In a 2020 retrospective (2009-2016), multi-institutional study that evaluated outcomes in 344 children with prenatally diagnosed congenital lung malformations, investigators found that an initial congenital pulmonary airway malformation volume ratio (CVR) up to 1.4 identified fetuses at very low risk for hydrops, and a maximum CVR below 0.9 was associated with asymptomatic disease at birth.^[10] Similarly, another 2020 retrospective study (2007-2016) comprising data from 80 fetuses with congenital lung malformation, ultrasonographic measurements of CVR above 0.39 at 24-30 weeks' gestation was predictive for respiratory support within 24 hours after birth, and a CVR over 0.80 at 24-30 weeks' or above 0.46 at 30-36 weeks' gestation, as well as a persisting mediastinal shift beyond 30 weeks' gestation, were predictive for surgery within 2 years.^[11]

Bronchogenic cyst

Because the normal lung parenchyma is not removed, the prognosis after surgical resection of bronchogenic cyst is excellent.

Pulmonary hypoplasia

The prognosis of patients with pulmonary hypoplasia depends on several factors, as follows:

Associated anomalies
Pulmonary hypertension
Severe oligohydramnios, which increases the mortality rate
Preterm delivery or rupture of the membranes earlier than 28 weeks' gestation
Sidedness (Because the right lung is normally larger than the left, hypoplasia of the right lung is associated with a worsened outcome.)

Pulmonary sequestration

If the pulmonary sequestration is resected before repeated infections occur, morbidity can be prevented. In addition, the patient's prognosis depends on associated anomalies. The survival rate approaches 100% in the absence of other medical problems. Extralobar resection does not involve the removal of normal lung, and postoperative pulmonary function is excellent.

Congenital lobar emphysema

Frenckner and Freyschuss and then McBride showed that the lung volumes were 90-100% of predicted values in patients who underwent lobectomy for congenital lobar emphysema (CLE) as neonates.^{[12, 13]}This change results from compensatory growth of lung tissue and not from residual lung distention. However, the flow rates were low compared with predicted values (FEV₁ at 72% of expected). These findings may have resulted from the fact that alveoli continue to form, whereas airway formation ceases after birth.

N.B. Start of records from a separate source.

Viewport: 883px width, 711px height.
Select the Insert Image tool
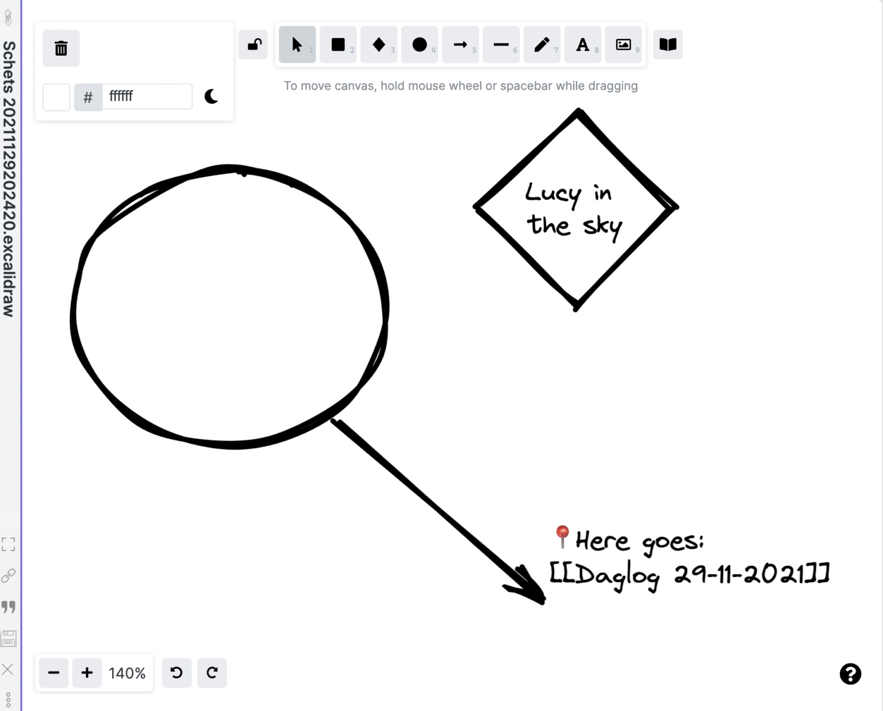(x=623, y=44)
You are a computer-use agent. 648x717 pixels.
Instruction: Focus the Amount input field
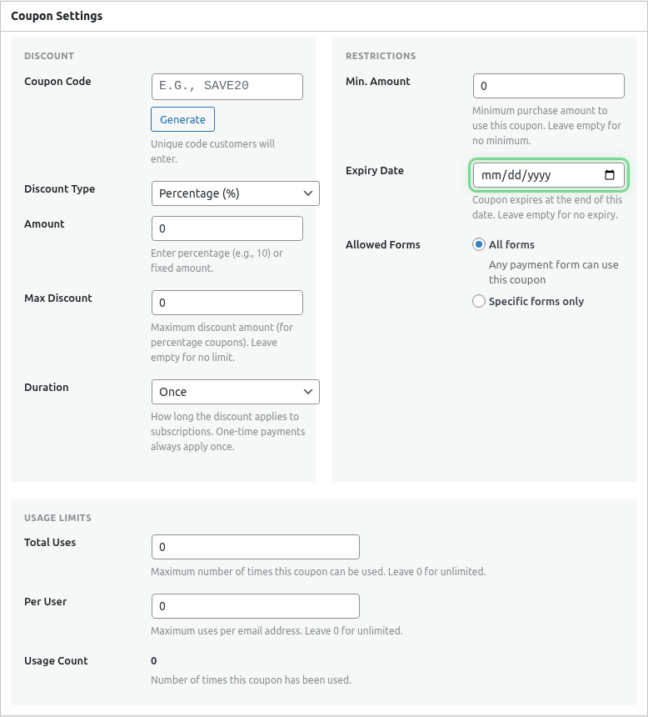click(227, 228)
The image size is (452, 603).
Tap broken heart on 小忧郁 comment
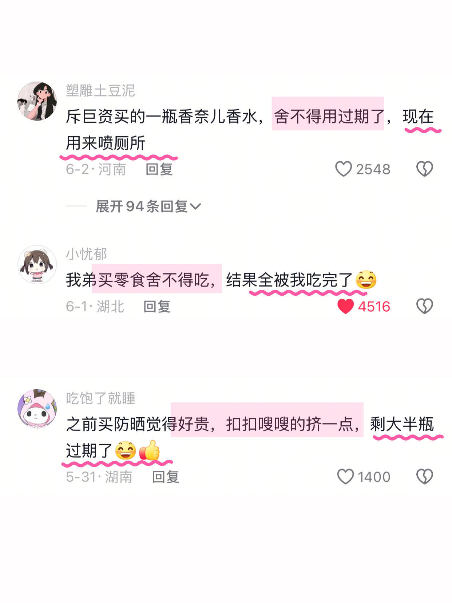424,306
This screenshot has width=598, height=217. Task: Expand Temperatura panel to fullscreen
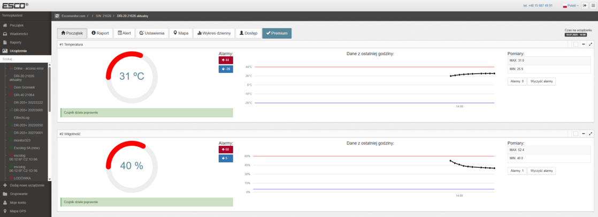pyautogui.click(x=591, y=44)
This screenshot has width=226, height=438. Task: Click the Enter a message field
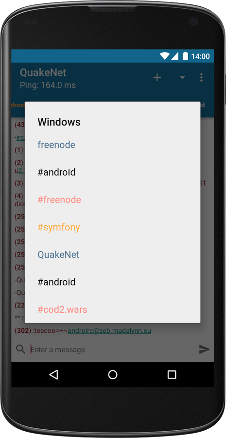[x=113, y=349]
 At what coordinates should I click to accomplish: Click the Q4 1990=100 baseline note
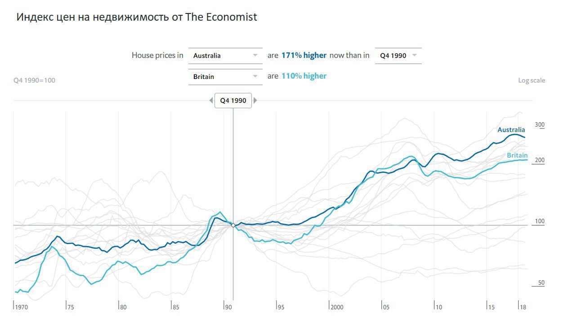click(x=35, y=80)
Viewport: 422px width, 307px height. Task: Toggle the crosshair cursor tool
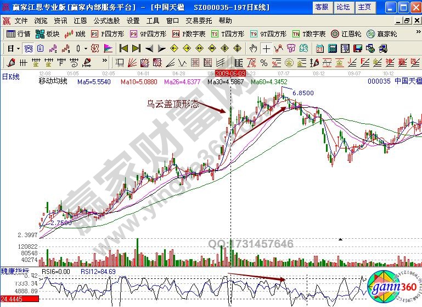coord(266,48)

Cystic adenomatoid malformation

The overall probability of survival is 80-100% in most studies.^[14]Most children have excellent long-term pulmonary function after lobectomy.

Factors in the natural history that may modify the patient's prognosis include the type (type 3 has the worst prognosis), size (large lesions produce respiratory compromise and mediastinal shift), timing of surgery (early surgical resection may improve outcomes), hydrops fetalis (this worsens the prognosis), and bilateral involvement (this results in a poor outcome).

Future and Controversies

Advancements in obstetric care, early detection of anomalies, noninvasive diagnostic modalities, early definitive surgery, and intensive care have improved the outcome of patients with congenital lung malformations. In minimally invasive thoracoscopic surgery, tiny holes are drilled in the chest to provide surgical access to internal structures. This technique is as effective as open thoracotomy in selected cases.

Fetal surgery

Preterm labor is one of the greatest challenges in fetal surgery. Fetal endoscopic surgery (ie, fetendo) obviates a large uterine incision and may reduce the overall risks of fetal surgery by reducing uterine trauma and, thence, preterm labor. Fetal endoscopic surgery, the extrauterine intrapartum (EXIT) procedure, and the plug (ie, tracheal occlusion) procedure have improved the outlook in numerous cases of congenital lung malformation. However, fetal surgery is still limited to relatively few tertiary care centers. Extracorporeal membrane oxygenation (ECMO) must be available should persistent pulmonary hypertension be detected.

A randomized controlled trial of 24 fetuses with congenital diaphragmatic hernia failed to show an appreciable effect on 90-day survival rates after tracheal occlusion to induce lung growth.^[15]Tracheal occlusion was compared with standard care (planned delivery and intensive postnatal care at a tertiary care center) in this study.

Total or partial lobectomy may be performed in patients with cystic adenomatoid malformation (CAM). When an entire lung is involved, the option of total pneumonectomy is controversial. Thoracentesis is helpful in hydrops associated with cystic adenomatoid malformation. Thoracoamniotic shunts may be placed. Placement of shunts before 20 weeks' gestation may be associated with postnatal chest wall abnormalities. In hydrops associated with cystic adenomatoid malformation in fetuses older than 32 weeks, babies should be delivered via the EXIT procedure rather than via fetal surgery.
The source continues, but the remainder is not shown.